### Text extract:
◇ ◇ ◇ ◇
You are viewing a plain text version of this content. The canonical link for it is here.
Posted to user@flink.apache.org by Reem Razak via user <us...@flink.apache.org> on 2022/11/09 16:42:29 UTC

Unexpected behaviour when configuring both `withWatermarkAlignment` & `withIdleness`

Hi there,

We are integrating the watermark alignment feature into a pipeline with a
Kafka source during a "backfill"- i.e. playing from an earlier Kafka
offset. While testing, we noticed some unexpected behaviour in the
watermark advancement which was resolved by removing `withIdleness` from
our watermark strategy.


    val watermarkStrategy = WatermarkStrategy
      .forBoundedOutOfOrderness(Duration.ofMinutes(1))
      .withTimestampAssigner(new TimestampedEventTimestampAssigner[Event])
      .withWatermarkAlignment("alignment-group-1", Duration.ofMinutes(1))
      .withIdleness(Duration.ofMinutes(5))

I have attached a couple of screenshots of the watermarkAlignmentDrift
metric. As you can see, the behaviour seems normal until a sudden drop in
the value to ~ Long.MIN_VALUE, which causes the pipeline to stop emitting
records completely from the source. Furthermore, the logs originating from
from
https://github.com/dawidwys/flink/blob/888162083fbb5f62f809e5270ad968db58cc9c5b/flink-runtime/src/main/java/org/apache/flink/runtime/source/coordinator/SourceCoordinator.java#L174
also indicate that the `maxAllowedWatermark` switches to ~ Long.MIN_VALUE.

We found that modifying the `updateInterval` passed into the alignment
parameters seemed to correlate with how long the pipeline would operate
before stopping - a larger interval of 20 minutes would encounter the issue
later than an interval of 1 second.

We are wondering if a bug exists when using both `withIdleness` and
`withWatermarkAlignment`. Might it be related to
https://issues.apache.org/jira/browse/FLINK-28975, or is there possibly a
race condition in the watermark emission? We do not necessarily need to
have both configured at the same time, but we were also surprised by the
behaviour of the application. Has anyone run into a similar issue or have
further insight?

Much Appreciated,
- Reem

Re: Unexpected behaviour when configuring both `withWatermarkAlignment` & `withIdleness`

Posted by Reem Razak via user <us...@flink.apache.org>.
This sounds very much like our issue, thank you! We will follow along with
the bug.

Much appreciated,
- Reem

On Thu, Mar 30, 2023 at 9:20 AM Martijn Visser <ma...@apache.org>
wrote:

> Hi Reem
>
> My thinking is that this might be related to recently reported
> https://issues.apache.org/jira/browse/FLINK-31632.
◇ ◇ ◇ ◇
### Given data:
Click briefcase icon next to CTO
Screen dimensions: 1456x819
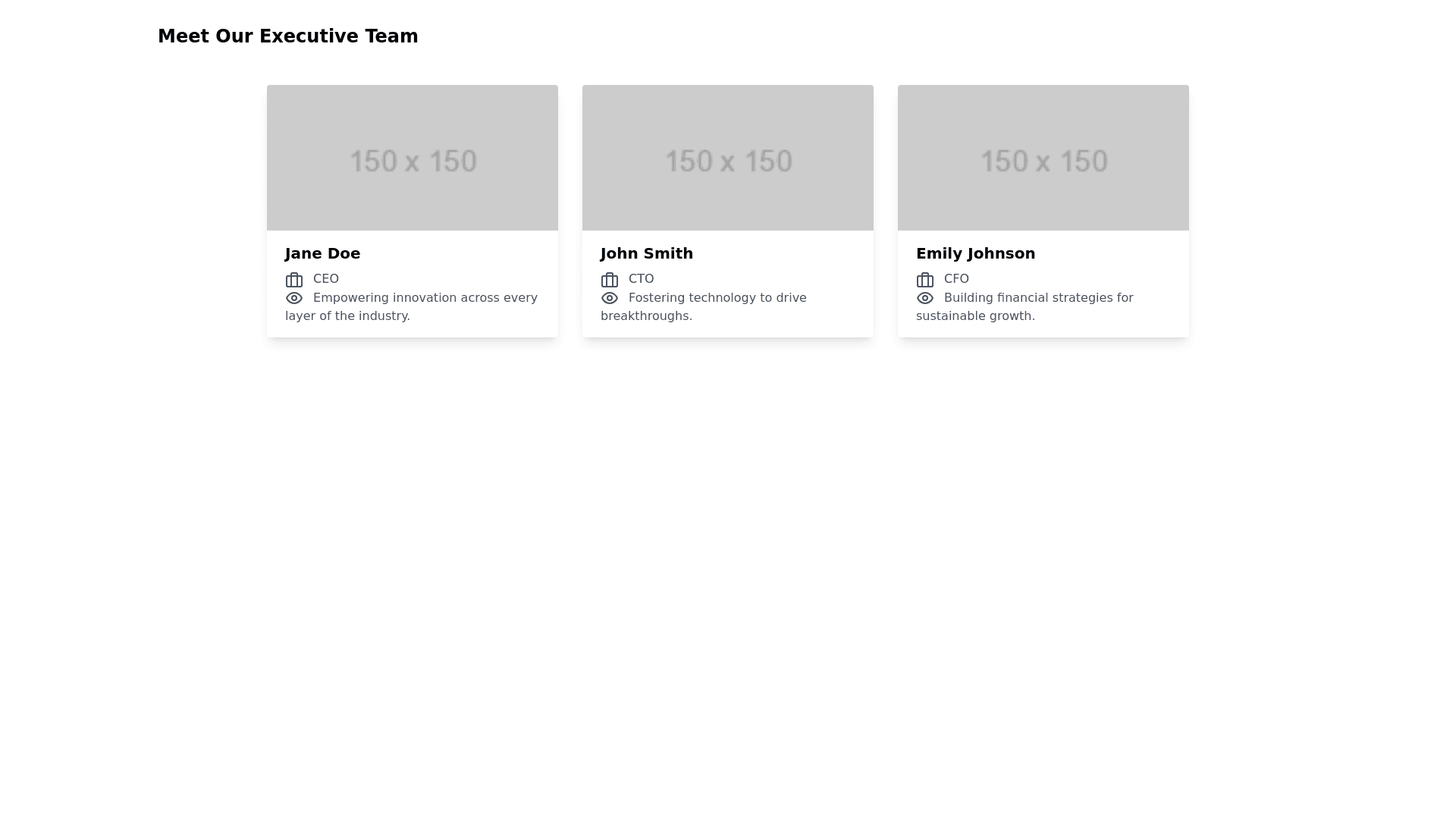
◇ ◇ ◇ ◇
### Exercise task 1:
In the watermark alignment thread, what change resolved the unexpected behavior in watermark advancement?
### Exercise task 2:
State whether each statement agrees with the watermark alignment thread, answering yes or no and quoting the words that decide it:
(a) The alignment group passed to `withWatermarkAlignment` is named "alignment-group-1".
(b) An update interval of 20 minutes made the issue appear sooner than an interval of 1 second.
(c) The idleness timeout in the watermark strategy is set to 10 minutes.
### Exercise task 3:
Pick up the watermark alignment thread from the point where it stops, and continue it.

### Expected output 1:
Removing `withIdleness` from the watermark strategy.

### Expected output 2:
(a) Yes: ".withWatermarkAlignment("alignment-group-1", Duration.ofMinutes(1))"
(b) No: "a larger interval of 20 minutes would encounter the issue later than an interval of 1 second."
(c) No: ".withIdleness(Duration.ofMinutes(5))"

### Expected output 3:
>
> Best regards,
>
> Martijn
>
> On Wed, Mar 29, 2023 at 7:07 PM Reem Razak via user <us...@flink.apache.org>
> wrote:
>
>> Hey Martijn,
>>
>> The version is 1.16.0
>>
>> On Wed, Mar 29, 2023 at 5:43 PM Martijn Visser <ma...@apache.org>
>> wrote:
>>
>>> Hi Reem,
>>>
>>> What's the Flink version where you're encountering this issue?
>>>
>>> Best regards,
>>>
>>> Martijn
>>>
>>> On Wed, Mar 29, 2023 at 5:18 PM Reem Razak via user <
>>> user@flink.apache.org> wrote:
>>>
>>>> Hey there!
>>>>
>>>> We are seeing a second Flink pipeline encountering similar issues when
>>>> configuring both `withWatermarkAlignment` and `withIdleness`. The
>>>> unexpected behaviour gets triggered after a Kafka cluster failover. Any
>>>> thoughts on there being an incompatibility between the two?
>>>>
>>>> Thanks!
>>>>
>>>> On Wed, Nov 9, 2022 at 6:42 PM Reem Razak <re...@shopify.com>
>>>> wrote:
>>>>
>>>>> Hi there,
>>>>>
>>>>> We are integrating the watermark alignment feature into a pipeline
>>>>> with a Kafka source during a "backfill"- i.e. playing from an earlier Kafka
>>>>> offset. While testing, we noticed some unexpected behaviour in the
>>>>> watermark advancement which was resolved by removing `withIdleness` from
>>>>> our watermark strategy.
>>>>>
>>>>>
>>>>>     val watermarkStrategy = WatermarkStrategy
>>>>>       .forBoundedOutOfOrderness(Duration.ofMinutes(1))
>>>>>       .withTimestampAssigner(new
>>>>> TimestampedEventTimestampAssigner[Event])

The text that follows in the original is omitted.